Unsheltered homelessness in Los Angeles is not a new issue nor is it at its all-time high. Based upon LA County’s own data, 2020 had 48,000 unsheltered homeless people. In 2005, there were 53,000 unsheltered homeless. That means there are 10% fewer unsheltered people now than in 2005. But the state of affairs in Venice is exponentially more problematic than in 2005. The reason for this is the city of LA’s handling of where and how to deal with unsheltered homeless.

There were hundreds of homeless (sheltered and unsheltered) living in a controlled area near the airport, the area between Manchester, La Cienega, Century and Aviation. This area is approximately 100 acres that are owned by the city of LA within Bonin’s district. The city and airport had development plans, and in 2019 they fenced off the area to begin the airport expansion, forcing these hundreds of homeless people out without providing any relocation help. All of these unhoused people needed to go somewhere and have ended up in Venice and the surrounding area.

When Bonin says to the local residents of Venice that he “wishes he could remove the homeless, but his hands are tied due to legal issues”, why did those same issues not exist when the city forcibly removed them from city-owned property? If Bonin was a true leader, his office would have offered a real vision for handling the removal of the homeless from that area and done so with the community’s help, thereby curtailing the situation we are now witnessing.

When Bonin says he is looking at all options to house the homeless and help deal with the Venice homeless situation, his actions do not bear that out. When the MTA lot was converted into homeless housing, Bonin informed the Venice community this facility would not house local homeless, but would instead bring homeless from outside Venice. This same situation is happening again with the use of the Ramada Inn on Washington Boulevard, where again, unhoused people from outlying areas will be given the opportunity for housing while the current Venice encampments continue to grow.

There is a huge amount of vacant land in his district between Vista del Mar and Pershing that used to be homes that the city purchased and demoed so they could expand LAX. This area could be used immediately to temporarily house the majority of unhoused people now camping on the Venice Boardwalk and throughout the city and county. The city doesn’t want to consider this land because it will make the homeless their issue rather than the local community.

The Venice community is open to working with the city of LA to find equitable solutions, but desperately needs help with shifting the paradigm that “the unhoused have a right to choose to stay that way” that Bonin espouses. He uses this paradigm whenever it suits him. If the city needs to build something then it is OK to move the homeless without consideration, but if a resident wants to use the sidewalk, the homeless are not required to move.
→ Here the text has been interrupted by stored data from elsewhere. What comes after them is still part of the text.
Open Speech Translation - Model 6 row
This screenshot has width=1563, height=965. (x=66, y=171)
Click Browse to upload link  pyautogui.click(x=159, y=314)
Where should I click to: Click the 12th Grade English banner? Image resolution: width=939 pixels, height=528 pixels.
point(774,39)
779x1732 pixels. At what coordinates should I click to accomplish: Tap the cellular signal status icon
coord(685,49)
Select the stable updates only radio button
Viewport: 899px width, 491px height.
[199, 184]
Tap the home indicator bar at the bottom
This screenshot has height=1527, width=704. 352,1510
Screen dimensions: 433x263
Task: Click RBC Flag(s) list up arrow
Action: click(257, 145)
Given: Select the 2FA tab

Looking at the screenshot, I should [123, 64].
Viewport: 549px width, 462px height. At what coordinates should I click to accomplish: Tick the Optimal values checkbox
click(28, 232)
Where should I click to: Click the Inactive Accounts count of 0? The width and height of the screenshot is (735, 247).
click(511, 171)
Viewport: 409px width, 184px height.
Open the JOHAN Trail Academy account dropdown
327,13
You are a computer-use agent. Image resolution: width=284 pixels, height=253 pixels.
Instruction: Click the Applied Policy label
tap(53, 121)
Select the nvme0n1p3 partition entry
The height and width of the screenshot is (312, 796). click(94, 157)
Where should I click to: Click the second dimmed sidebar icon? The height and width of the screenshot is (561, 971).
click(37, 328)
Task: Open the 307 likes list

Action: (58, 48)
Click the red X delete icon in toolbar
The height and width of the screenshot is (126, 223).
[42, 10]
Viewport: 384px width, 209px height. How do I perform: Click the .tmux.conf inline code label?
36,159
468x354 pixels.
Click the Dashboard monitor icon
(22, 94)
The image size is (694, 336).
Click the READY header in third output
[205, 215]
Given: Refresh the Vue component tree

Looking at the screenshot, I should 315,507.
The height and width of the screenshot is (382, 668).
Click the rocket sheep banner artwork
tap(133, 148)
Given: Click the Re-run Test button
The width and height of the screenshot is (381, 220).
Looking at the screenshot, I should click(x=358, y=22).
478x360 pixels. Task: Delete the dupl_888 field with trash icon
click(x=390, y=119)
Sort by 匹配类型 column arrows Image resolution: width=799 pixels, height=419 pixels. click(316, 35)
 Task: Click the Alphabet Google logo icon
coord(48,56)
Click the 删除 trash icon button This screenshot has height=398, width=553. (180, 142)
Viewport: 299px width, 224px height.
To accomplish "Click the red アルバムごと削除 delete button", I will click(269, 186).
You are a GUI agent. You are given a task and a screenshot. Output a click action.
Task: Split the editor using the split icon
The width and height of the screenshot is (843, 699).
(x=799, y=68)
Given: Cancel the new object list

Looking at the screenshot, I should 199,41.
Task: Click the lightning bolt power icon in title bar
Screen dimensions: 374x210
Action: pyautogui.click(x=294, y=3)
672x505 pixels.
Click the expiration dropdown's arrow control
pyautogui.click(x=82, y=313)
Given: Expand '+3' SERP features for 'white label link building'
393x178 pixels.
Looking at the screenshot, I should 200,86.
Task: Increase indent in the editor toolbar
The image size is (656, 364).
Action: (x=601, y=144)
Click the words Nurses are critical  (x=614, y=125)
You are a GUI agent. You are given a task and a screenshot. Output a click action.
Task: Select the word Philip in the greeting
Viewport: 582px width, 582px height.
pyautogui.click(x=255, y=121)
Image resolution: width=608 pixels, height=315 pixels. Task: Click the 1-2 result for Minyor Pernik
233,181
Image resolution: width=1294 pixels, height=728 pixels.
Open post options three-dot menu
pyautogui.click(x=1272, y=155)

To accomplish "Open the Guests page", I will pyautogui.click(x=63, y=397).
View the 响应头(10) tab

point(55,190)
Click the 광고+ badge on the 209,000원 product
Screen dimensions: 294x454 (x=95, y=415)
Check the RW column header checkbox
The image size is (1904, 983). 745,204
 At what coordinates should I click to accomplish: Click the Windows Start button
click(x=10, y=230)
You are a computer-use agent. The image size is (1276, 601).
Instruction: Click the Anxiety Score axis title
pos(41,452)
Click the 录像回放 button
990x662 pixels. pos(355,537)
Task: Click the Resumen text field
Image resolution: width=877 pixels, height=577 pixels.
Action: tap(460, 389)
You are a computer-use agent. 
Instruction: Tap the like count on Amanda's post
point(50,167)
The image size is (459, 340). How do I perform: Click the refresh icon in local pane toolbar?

District 11, Venice especially, needs a council person that understands its specific needs and is willing to listen and address them, not ignore them. We need a solid plan that incorporates city and county participation, especially with mental health issues to address how to help those people who explicitly say they want to stay unhoused.

This is an untenable option that city residents and businesses shouldn’t have to face alone. District 11 does not need a councilman who has his own agenda that doesn’t sync with any part of the district he represents.

Mark Van Gessel


June is National Dairy Month


June is National Dairy Month. Time to review the financial, ethical and nutritional burden created by the dairy industry.

This week, NPR reported that New York dairy farmers, who are blaming slumping sales on the pandemic, are expecting more subsidies. As a resident of New York, where dairy is the number one agricultural export, I find this particularly distasteful.

Dairy is an outdated industry that relies on a cycle of constant insemination and impregnation of cows to produce milk intended for their offspring. Newborn calves are torn from their mothers so we can steal their milk for human consumption. At a rate of 24 billion gallons a year nationwide.

Dairy products are laden with cholesterol, saturated fats, hormones, pathogens and antibiotics, leading to obesity, diabetes, heart disease and stroke. Many people lack the enzyme for digesting dairy products.

But help is on the way. Food manufacturers have developed excellent nut and grain-based milks, cheeses, yogurts, and ice cream. U.S. sales alone are expcted to exceed $2 billion this year.

It is time for everyone to explore plant-based dairy products, for the sake of our economy, our personal health, and the health of the animals.